-- The records --
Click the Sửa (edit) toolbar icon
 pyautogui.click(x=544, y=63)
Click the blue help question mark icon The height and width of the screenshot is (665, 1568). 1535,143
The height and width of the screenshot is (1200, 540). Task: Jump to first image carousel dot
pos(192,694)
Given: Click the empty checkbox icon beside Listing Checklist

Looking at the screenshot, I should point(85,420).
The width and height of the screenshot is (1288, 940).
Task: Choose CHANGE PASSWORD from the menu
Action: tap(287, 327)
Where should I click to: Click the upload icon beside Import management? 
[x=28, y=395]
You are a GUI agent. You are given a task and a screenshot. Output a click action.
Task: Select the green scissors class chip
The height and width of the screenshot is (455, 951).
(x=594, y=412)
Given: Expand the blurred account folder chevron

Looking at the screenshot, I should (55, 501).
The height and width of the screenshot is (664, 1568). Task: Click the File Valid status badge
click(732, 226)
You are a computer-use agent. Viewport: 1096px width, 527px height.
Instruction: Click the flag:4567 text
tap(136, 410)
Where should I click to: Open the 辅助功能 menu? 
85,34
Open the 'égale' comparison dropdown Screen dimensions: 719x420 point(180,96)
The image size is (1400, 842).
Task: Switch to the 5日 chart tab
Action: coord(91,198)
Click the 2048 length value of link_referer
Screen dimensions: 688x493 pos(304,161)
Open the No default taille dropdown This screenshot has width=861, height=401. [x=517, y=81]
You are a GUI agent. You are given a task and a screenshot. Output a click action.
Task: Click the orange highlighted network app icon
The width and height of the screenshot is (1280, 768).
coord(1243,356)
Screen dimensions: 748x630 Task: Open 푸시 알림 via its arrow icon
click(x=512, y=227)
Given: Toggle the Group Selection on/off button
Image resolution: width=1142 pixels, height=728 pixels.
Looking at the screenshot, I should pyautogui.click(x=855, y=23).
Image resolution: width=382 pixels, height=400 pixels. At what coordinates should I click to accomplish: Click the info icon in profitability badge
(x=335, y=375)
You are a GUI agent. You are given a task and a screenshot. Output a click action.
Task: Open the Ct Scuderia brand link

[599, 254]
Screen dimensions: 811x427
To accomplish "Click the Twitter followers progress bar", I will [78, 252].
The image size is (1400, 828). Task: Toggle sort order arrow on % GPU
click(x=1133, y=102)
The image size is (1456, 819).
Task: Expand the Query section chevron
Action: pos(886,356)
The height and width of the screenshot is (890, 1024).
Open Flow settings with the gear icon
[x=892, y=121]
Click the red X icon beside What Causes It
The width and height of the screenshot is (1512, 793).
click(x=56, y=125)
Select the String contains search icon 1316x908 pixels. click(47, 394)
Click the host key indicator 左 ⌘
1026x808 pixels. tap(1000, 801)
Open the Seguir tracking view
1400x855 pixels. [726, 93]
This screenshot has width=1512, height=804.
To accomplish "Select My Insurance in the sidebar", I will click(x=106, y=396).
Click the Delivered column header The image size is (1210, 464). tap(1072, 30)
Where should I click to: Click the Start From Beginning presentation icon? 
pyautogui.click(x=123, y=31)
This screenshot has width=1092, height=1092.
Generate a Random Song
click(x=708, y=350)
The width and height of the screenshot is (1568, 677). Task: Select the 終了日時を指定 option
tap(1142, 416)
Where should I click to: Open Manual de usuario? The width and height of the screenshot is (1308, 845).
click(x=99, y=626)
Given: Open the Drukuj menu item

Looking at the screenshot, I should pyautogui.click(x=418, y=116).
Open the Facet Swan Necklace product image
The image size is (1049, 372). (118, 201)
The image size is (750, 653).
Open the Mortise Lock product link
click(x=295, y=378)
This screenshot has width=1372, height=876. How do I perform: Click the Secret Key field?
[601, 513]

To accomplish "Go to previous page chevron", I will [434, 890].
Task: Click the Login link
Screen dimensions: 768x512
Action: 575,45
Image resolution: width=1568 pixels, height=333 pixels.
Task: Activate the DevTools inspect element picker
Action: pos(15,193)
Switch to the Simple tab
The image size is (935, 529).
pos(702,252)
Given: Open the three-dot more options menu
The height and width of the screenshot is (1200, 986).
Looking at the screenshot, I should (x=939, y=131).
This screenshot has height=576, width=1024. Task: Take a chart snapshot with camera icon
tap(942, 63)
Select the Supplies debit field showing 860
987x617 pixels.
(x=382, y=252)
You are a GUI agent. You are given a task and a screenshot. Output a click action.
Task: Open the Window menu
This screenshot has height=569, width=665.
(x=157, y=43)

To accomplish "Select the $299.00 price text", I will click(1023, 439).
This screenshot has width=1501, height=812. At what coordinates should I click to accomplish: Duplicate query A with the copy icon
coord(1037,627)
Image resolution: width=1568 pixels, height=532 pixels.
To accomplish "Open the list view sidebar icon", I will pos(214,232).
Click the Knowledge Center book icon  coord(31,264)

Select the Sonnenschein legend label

-- What is expected --
Reproduce all of the rows above word for word, line by line, with nothing changed or left out.

-- Result of the exercise --
Click the Sửa (edit) toolbar icon
 pyautogui.click(x=544, y=63)
Click the blue help question mark icon The height and width of the screenshot is (665, 1568). 1535,143
The height and width of the screenshot is (1200, 540). Task: Jump to first image carousel dot
pos(192,694)
Given: Click the empty checkbox icon beside Listing Checklist

Looking at the screenshot, I should point(85,420).
The width and height of the screenshot is (1288, 940).
Task: Choose CHANGE PASSWORD from the menu
Action: tap(287, 327)
Where should I click to: Click the upload icon beside Import management? 
[x=28, y=395]
You are a GUI agent. You are given a task and a screenshot. Output a click action.
Task: Select the green scissors class chip
The height and width of the screenshot is (455, 951).
(x=594, y=412)
Given: Expand the blurred account folder chevron

Looking at the screenshot, I should (55, 501).
The height and width of the screenshot is (664, 1568). Task: Click the File Valid status badge
click(732, 226)
You are a computer-use agent. Viewport: 1096px width, 527px height.
Instruction: Click the flag:4567 text
tap(136, 410)
Where should I click to: Open the 辅助功能 menu? 
85,34
Open the 'égale' comparison dropdown Screen dimensions: 719x420 point(180,96)
The image size is (1400, 842).
Task: Switch to the 5日 chart tab
Action: coord(91,198)
Click the 2048 length value of link_referer
Screen dimensions: 688x493 pos(304,161)
Open the No default taille dropdown This screenshot has width=861, height=401. [x=517, y=81]
You are a GUI agent. You are given a task and a screenshot. Output a click action.
Task: Click the orange highlighted network app icon
The width and height of the screenshot is (1280, 768).
coord(1243,356)
Screen dimensions: 748x630 Task: Open 푸시 알림 via its arrow icon
click(x=512, y=227)
Given: Toggle the Group Selection on/off button
Image resolution: width=1142 pixels, height=728 pixels.
Looking at the screenshot, I should pyautogui.click(x=855, y=23).
Image resolution: width=382 pixels, height=400 pixels. At what coordinates should I click to accomplish: Click the info icon in profitability badge
(x=335, y=375)
You are a GUI agent. You are given a task and a screenshot. Output a click action.
Task: Open the Ct Scuderia brand link

[599, 254]
Screen dimensions: 811x427
To accomplish "Click the Twitter followers progress bar", I will [78, 252].
The image size is (1400, 828). Task: Toggle sort order arrow on % GPU
click(x=1133, y=102)
The image size is (1456, 819).
Task: Expand the Query section chevron
Action: pos(886,356)
The height and width of the screenshot is (890, 1024).
Open Flow settings with the gear icon
[x=892, y=121]
Click the red X icon beside What Causes It
The width and height of the screenshot is (1512, 793).
click(x=56, y=125)
Select the String contains search icon 1316x908 pixels. click(47, 394)
Click the host key indicator 左 ⌘
1026x808 pixels. tap(1000, 801)
Open the Seguir tracking view
1400x855 pixels. [726, 93]
This screenshot has width=1512, height=804.
To accomplish "Select My Insurance in the sidebar", I will click(x=106, y=396).
Click the Delivered column header The image size is (1210, 464). tap(1072, 30)
Where should I click to: Click the Start From Beginning presentation icon? 
pyautogui.click(x=123, y=31)
This screenshot has width=1092, height=1092.
Generate a Random Song
click(x=708, y=350)
The width and height of the screenshot is (1568, 677). Task: Select the 終了日時を指定 option
tap(1142, 416)
Where should I click to: Open Manual de usuario? The width and height of the screenshot is (1308, 845).
click(x=99, y=626)
Given: Open the Drukuj menu item

Looking at the screenshot, I should pyautogui.click(x=418, y=116).
Open the Facet Swan Necklace product image
The image size is (1049, 372). (118, 201)
The image size is (750, 653).
Open the Mortise Lock product link
click(x=295, y=378)
This screenshot has width=1372, height=876. How do I perform: Click the Secret Key field?
[601, 513]

To accomplish "Go to previous page chevron", I will [434, 890].
Task: Click the Login link
Screen dimensions: 768x512
Action: 575,45
Image resolution: width=1568 pixels, height=333 pixels.
Task: Activate the DevTools inspect element picker
Action: pos(15,193)
Switch to the Simple tab
The image size is (935, 529).
pos(702,252)
Given: Open the three-dot more options menu
The height and width of the screenshot is (1200, 986).
Looking at the screenshot, I should (x=939, y=131).
This screenshot has height=576, width=1024. Task: Take a chart snapshot with camera icon
tap(942, 63)
Select the Supplies debit field showing 860
987x617 pixels.
(x=382, y=252)
You are a GUI agent. You are given a task and a screenshot. Output a click action.
Task: Open the Window menu
This screenshot has height=569, width=665.
(x=157, y=43)

To accomplish "Select the $299.00 price text", I will click(1023, 439).
This screenshot has width=1501, height=812. At what coordinates should I click to accomplish: Duplicate query A with the copy icon
coord(1037,627)
Image resolution: width=1568 pixels, height=532 pixels.
To accomplish "Open the list view sidebar icon", I will pos(214,232).
Click the Knowledge Center book icon  coord(31,264)

Select the Sonnenschein legend label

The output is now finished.